Now, a paper published in Ecography provides evidence to counter the termite hypothesis.

The authors of this new paper analyzed the distribution of fairy circles over a range of scales. The fairy circles' patterns, they thought, might reflect the processes that created them. So they looked at areas with radii as small as a few feet and as large as 820 (or, in meters, from 1 to 250).

On a large scale, they found that the seemingly random fairy circles in fact occur in regular, homogenized patterns. They compared those findings to other naturally occurring spatial patterns documented in the scientific literature.

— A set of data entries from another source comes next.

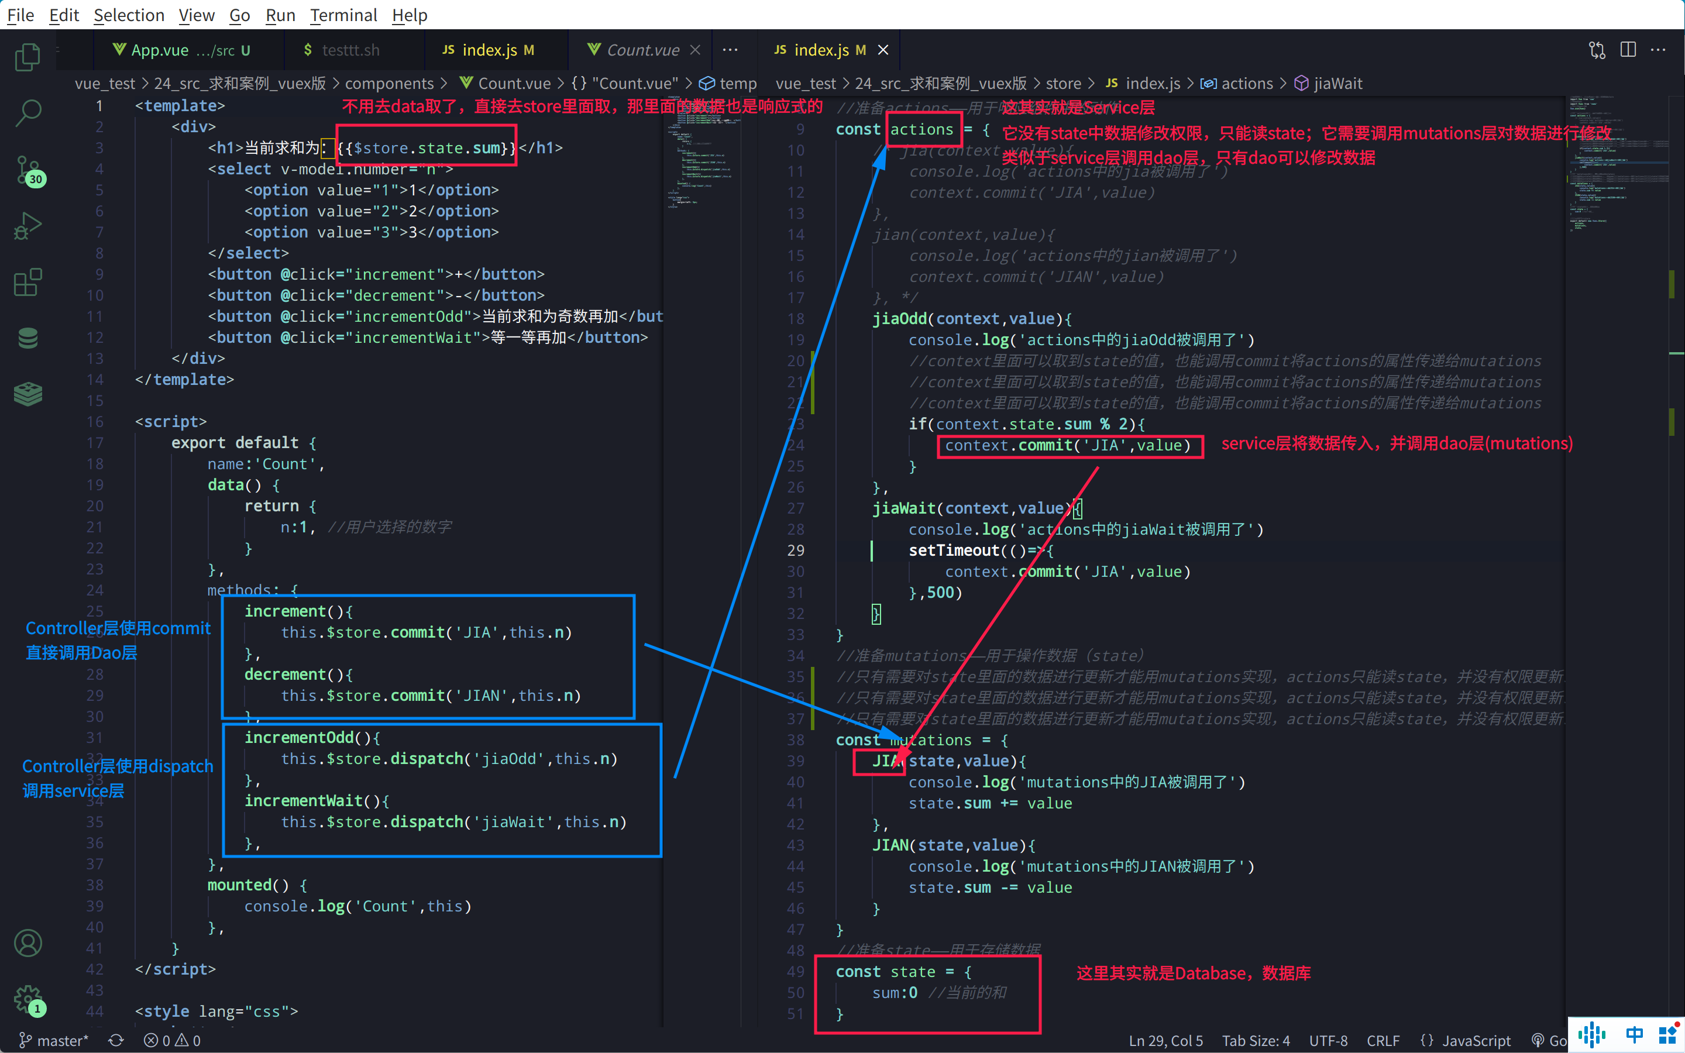Click the Split Editor Right icon
This screenshot has height=1053, width=1685.
tap(1628, 49)
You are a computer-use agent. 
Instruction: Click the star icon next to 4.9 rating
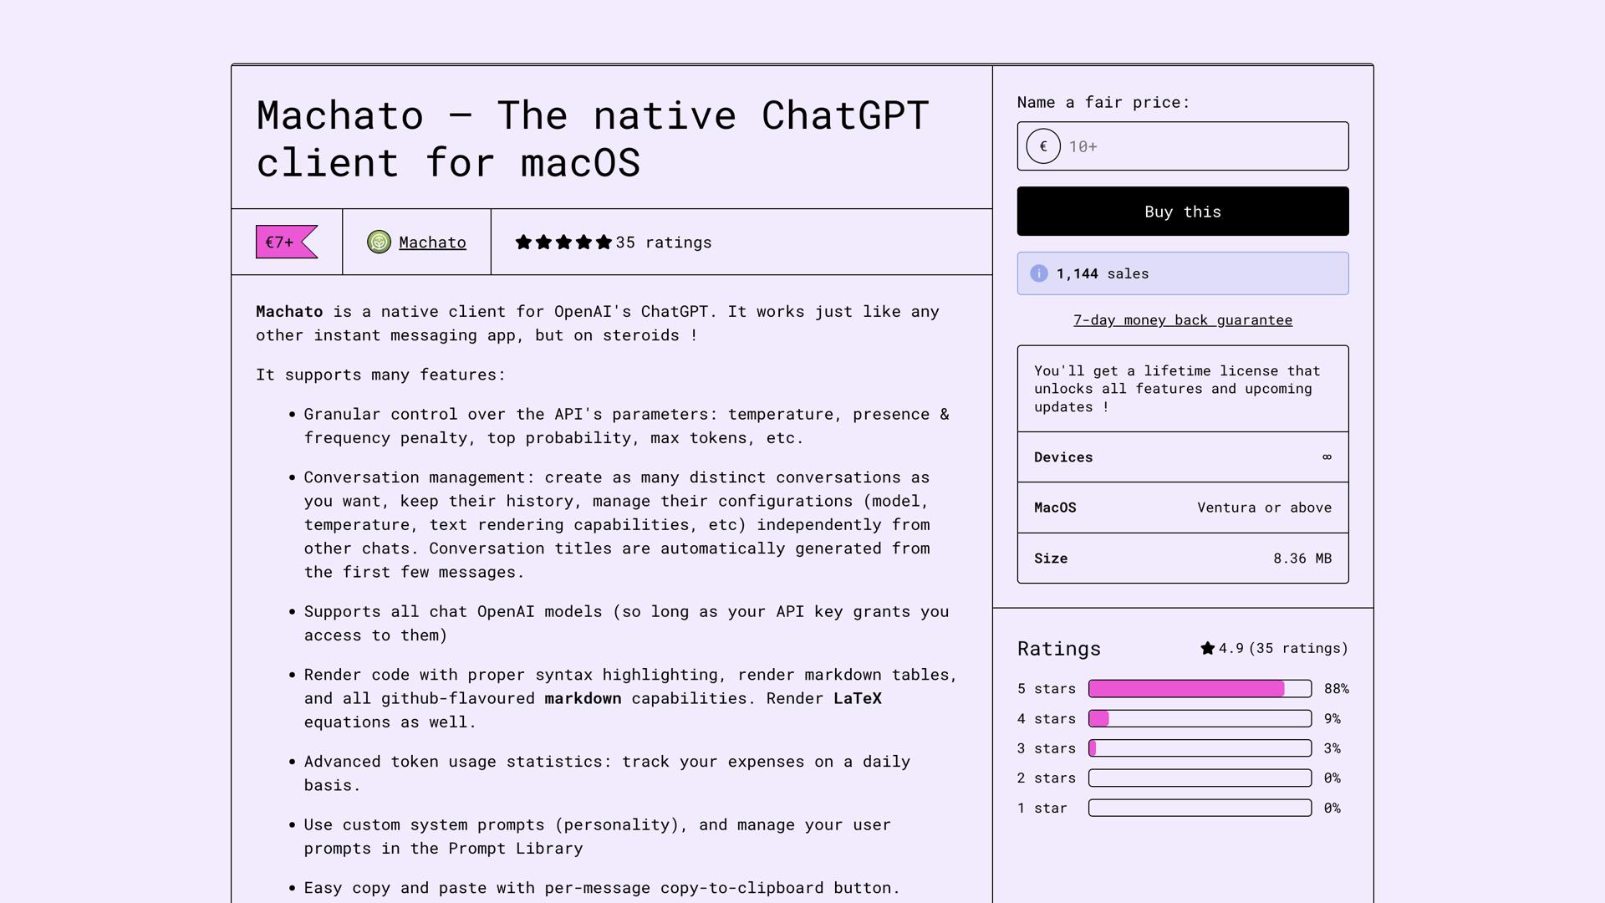(x=1207, y=649)
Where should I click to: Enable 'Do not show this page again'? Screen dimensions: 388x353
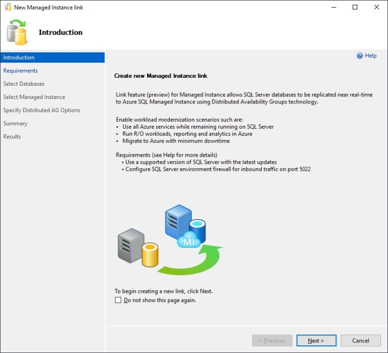point(118,300)
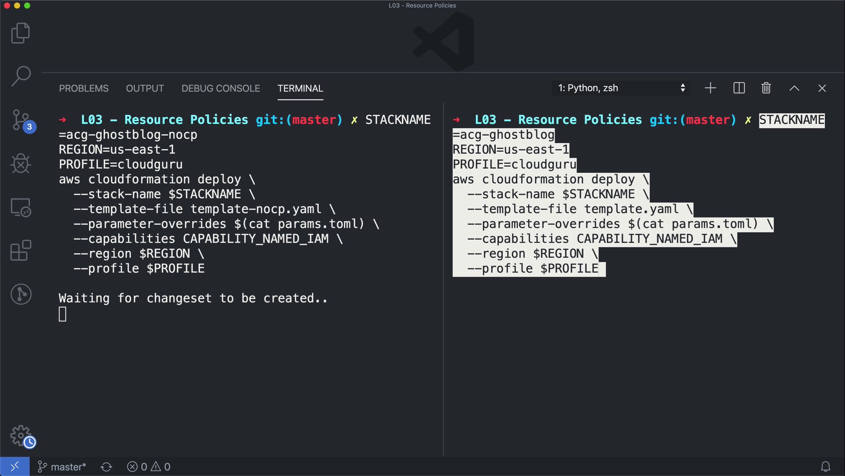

The fairy circles' distribution, they discovered, is too homogenized to represent termite colonies, which tend to occur in random clumps. The authors think that, rather than being produced by insects, those formations are the product of natural, self-organizing patterns of plants competing for water and resources in the arid Namib desert. Such phenomena, they found in their literature search, do occur in other parts in the world—just on a smaller scale.

The team also built a process-based computer model, the results of which further supported this hypothesis. The self-organizing hypothesis was also proposed by another paper, published last year in PLoS One.

However, that paper, too, relied on computer models to back up the new hypothesis. As ScienceNOW points out, "To definitively prove the culprit, researchers will need to go into the field and tinker with fairy circle variables such as moisture and soil chemistry." So for now, the mystery is not completely solved—but it is certainly still under debate.